PROBLEM STATEMENT » Going through the entries below, copy out each line that contains "computer".

Stored items »
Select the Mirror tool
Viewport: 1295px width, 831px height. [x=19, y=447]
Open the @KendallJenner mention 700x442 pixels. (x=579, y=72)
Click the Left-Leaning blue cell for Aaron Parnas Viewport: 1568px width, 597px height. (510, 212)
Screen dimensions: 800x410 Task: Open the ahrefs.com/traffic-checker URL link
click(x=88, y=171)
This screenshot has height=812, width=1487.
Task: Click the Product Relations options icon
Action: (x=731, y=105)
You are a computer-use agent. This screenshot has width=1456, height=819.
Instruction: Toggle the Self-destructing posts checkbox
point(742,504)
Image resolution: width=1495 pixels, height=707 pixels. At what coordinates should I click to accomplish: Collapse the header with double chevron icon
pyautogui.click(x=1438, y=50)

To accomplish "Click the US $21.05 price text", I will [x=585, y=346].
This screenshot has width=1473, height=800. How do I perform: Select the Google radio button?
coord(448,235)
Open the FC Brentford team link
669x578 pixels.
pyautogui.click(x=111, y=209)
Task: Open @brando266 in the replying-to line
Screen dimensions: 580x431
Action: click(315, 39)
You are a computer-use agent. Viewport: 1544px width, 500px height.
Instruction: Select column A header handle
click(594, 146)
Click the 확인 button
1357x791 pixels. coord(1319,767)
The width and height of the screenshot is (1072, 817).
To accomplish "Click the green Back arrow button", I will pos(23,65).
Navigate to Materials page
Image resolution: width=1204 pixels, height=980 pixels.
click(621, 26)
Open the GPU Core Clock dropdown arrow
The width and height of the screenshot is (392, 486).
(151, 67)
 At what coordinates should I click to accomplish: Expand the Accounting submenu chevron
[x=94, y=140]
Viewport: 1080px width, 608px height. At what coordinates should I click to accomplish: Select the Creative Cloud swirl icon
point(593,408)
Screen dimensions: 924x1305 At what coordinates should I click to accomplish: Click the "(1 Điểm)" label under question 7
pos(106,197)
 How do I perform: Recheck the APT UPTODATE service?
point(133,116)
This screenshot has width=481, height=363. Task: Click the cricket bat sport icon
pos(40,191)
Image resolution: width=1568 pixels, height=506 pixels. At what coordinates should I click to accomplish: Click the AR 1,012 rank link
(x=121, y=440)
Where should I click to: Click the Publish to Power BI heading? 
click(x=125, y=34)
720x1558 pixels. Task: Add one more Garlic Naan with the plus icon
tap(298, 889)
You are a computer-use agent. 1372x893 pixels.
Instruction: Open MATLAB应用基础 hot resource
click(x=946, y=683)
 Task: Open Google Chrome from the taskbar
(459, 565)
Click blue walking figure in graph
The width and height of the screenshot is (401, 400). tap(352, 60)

OUTPUT »
You are a computer-use agent. This screenshot has width=1456, height=819.
You are a computer-use agent. Viewport: 1544px width, 500px height.
You are a computer-use agent. 1372x893 pixels.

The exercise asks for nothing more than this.